En la tarde del pasado domingo, 5 de agosto, la reconocida DJ de guaracha Marcela Reyes conmovió a millones de sus seguidores en Instagram al compartir un video en donde habla de la pérdida de su bebé.
Cabe destacar que, el motivo de subir este archivo multimedia fue demostrar que no tiene una vida perfecta, ya que momentos después de esta tragedia personal, tuvo que seguir con sus compromisos profesionales.
En este video, inicialmente aseguró que tardó meses en analizar si contar con los diferentes que atravesó, mencionando que "el estrés silencioso, pero letal... Sea cual sea tu decisión hoy, recuerda que tu vida vale más que cualquier cosa".
Video de Marcela Reyes
Este video comienza con el siguiente mensaje: "Estaba esperando recuperarme y sentirme bien, para abrirles mi corazón y contarles todo lo que en meses pasados viví a causa del estrés".
Escena siguiente, se observa a la DJ de 34 años, con lágrimas en sus ojos, asegurando que su cuerpo comenzó a darles señales de lo que estaba afrontando con su salud física, pues sus labios presentaron una reacción alérgica sumado a fuertes dolores en el abdomen.
"Pero hay algo que pensé que nunca me iba a pasar y pasó", mostrando la parte superior de la cabeza y se logró apreciar un parche sin cabello conocido como 'alopecia por estrés'.
Según contó Reyes, este era de sus temores más grandes, ya que su cabello es algo de lo que más admiran sus fans y confirmó: "Me tuvieron que llevar a urgencias por unos cólicos que jamás había sentido en mi vida".
¿Cómo perdió a su bebé?
A causa de los fuertes dolores que tenía Marcela, se le tuvo que inyectar tres veces con Morfina. Le hicieron pruebas de embarazo y una ecografía para descartar cualquier posibilidad.

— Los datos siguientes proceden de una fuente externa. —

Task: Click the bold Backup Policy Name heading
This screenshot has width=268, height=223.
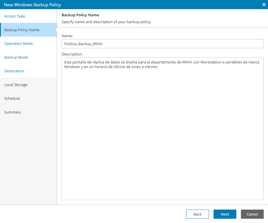Action: coord(80,15)
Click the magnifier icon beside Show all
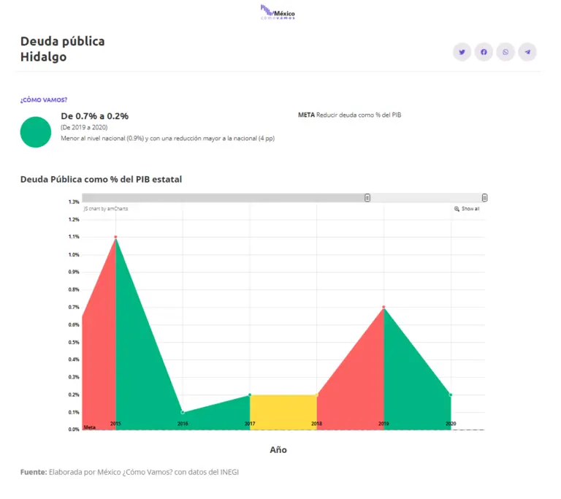 coord(457,209)

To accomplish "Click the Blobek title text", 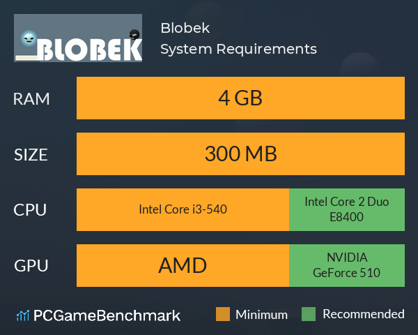I will [185, 28].
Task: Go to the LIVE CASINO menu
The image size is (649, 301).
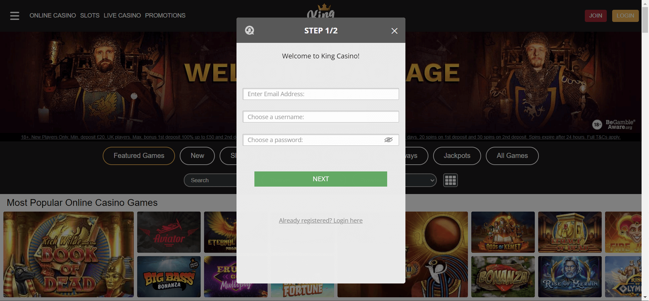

La DJ perdió a su bebé, pues no sabía que estaba embarazada: "perdí al bebé, pero como siempre me paré resiliente", además agregó: "Hoy en día valoro más lo que tengo, todo esto fue causado por el estrés, soy una persona responsable y sufrí una caída, pero me estoy levantando".
Finalmente, su relató lo terminó afirmando que sus lágrimas no eran de tristeza, sino de nostalgia por la pérdida que acababa de tener, pero también eran de alegría, por lo que se dio cuenta y superó: "Aquí sigo de la mano de Dios, de mi familia y de ustedes que nunca me dejan".